Only one portion of the data is to be written out: from the line bearing "Cityscapes (117, 354)" through the line bearing "cars (175, 2373)". Write it exactly as it appears.

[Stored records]
◇ ◇ ◇ ◇ ◇
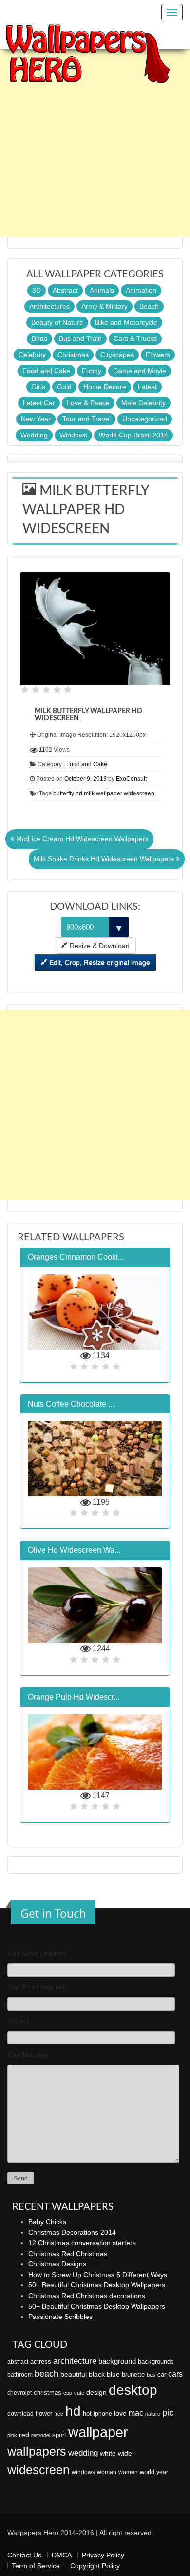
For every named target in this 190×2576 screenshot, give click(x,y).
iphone (103, 2414)
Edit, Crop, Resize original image (98, 962)
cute (79, 2393)
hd (73, 2410)
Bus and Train (80, 338)
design (96, 2392)
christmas (47, 2392)
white (108, 2453)
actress (40, 2361)
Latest (147, 387)
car (161, 2374)
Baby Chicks (47, 2222)
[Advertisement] (95, 141)
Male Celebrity (143, 403)
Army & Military (104, 306)
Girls (38, 387)
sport (59, 2435)
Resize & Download (99, 946)
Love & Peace (88, 403)
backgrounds (156, 2361)
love (120, 2413)
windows (83, 2472)
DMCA (62, 2555)
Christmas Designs (57, 2264)
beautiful (73, 2374)
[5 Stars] (68, 689)
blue (113, 2374)
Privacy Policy (103, 2555)
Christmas (73, 354)
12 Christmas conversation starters (82, 2243)
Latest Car (39, 403)
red (24, 2434)
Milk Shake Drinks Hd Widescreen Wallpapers (105, 859)
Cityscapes (117, 354)
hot (87, 2413)
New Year (36, 419)
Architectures (49, 306)
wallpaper (98, 2432)
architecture (74, 2361)
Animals (102, 290)
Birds (39, 338)
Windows (73, 435)
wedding (83, 2452)
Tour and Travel (86, 419)
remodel (40, 2435)
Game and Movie (139, 371)
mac (136, 2412)
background (117, 2361)
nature (152, 2414)
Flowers (158, 354)
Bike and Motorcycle (126, 322)
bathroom (20, 2374)
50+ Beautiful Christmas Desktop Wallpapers (96, 2285)
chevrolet (19, 2392)
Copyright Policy (95, 2566)
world (147, 2472)
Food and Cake (46, 371)
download (20, 2413)
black (97, 2374)
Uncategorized (144, 419)
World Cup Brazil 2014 (133, 435)
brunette (133, 2374)
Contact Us (24, 2555)
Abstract (65, 290)
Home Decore (104, 387)
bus (151, 2375)
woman (106, 2472)
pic (167, 2412)
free (58, 2414)
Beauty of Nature (57, 322)
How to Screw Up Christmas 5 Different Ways (97, 2275)
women (128, 2472)
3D (36, 290)
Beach (149, 306)
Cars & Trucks (135, 338)
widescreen (38, 2470)
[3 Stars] (46, 689)
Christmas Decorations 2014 (72, 2232)
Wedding (34, 435)
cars (175, 2373)
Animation (141, 290)
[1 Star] (25, 689)
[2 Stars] (35, 689)
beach (46, 2373)
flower (44, 2413)
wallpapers (36, 2451)
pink (12, 2435)
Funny (91, 371)
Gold (64, 387)
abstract (17, 2361)
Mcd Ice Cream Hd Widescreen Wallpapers (81, 839)
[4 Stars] (57, 689)
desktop (133, 2390)
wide (125, 2453)
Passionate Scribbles (60, 2316)
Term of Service (36, 2566)
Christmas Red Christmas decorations (86, 2295)
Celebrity (32, 354)
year (162, 2472)
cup (67, 2393)
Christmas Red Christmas (67, 2254)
◇ ◇ ◇ ◇ ◇
> **Task answer**:
Cityscapes (117, 354)
hot (87, 2413)
New Year (36, 419)
Architectures (49, 306)
wallpaper (98, 2432)
architecture (74, 2361)
Animals (102, 290)
Birds (39, 338)
Windows (73, 435)
wedding (83, 2452)
Tour and Travel (86, 419)
remodel (40, 2435)
Game and Movie (139, 371)
mac (136, 2412)
background (117, 2361)
nature (152, 2414)
Flowers (158, 354)
Bike and Motorcycle (126, 322)
bathroom (20, 2374)
50+ Beautiful Christmas Desktop Wallpapers (96, 2285)
chevrolet (19, 2392)
Copyright Policy (95, 2566)
world (147, 2472)
Food and Cake (46, 371)
download (20, 2413)
black (97, 2374)
Uncategorized (144, 419)
World Cup Brazil 2014 (133, 435)
brunette (133, 2374)
Contact Us (24, 2555)
Abstract (65, 290)
Home Decore (104, 387)
bus (151, 2375)
woman (106, 2472)
pic (167, 2412)
free (58, 2414)
Beauty of Nature (57, 322)
How to Screw Up Christmas 5 Different Ways (97, 2275)
women (128, 2472)
3D (36, 290)
Beach (149, 306)
Cars & Trucks (135, 338)
widescreen (38, 2470)
[3 Stars] (46, 689)
Christmas Decorations 2014 (72, 2232)
Wedding (34, 435)
cars (175, 2373)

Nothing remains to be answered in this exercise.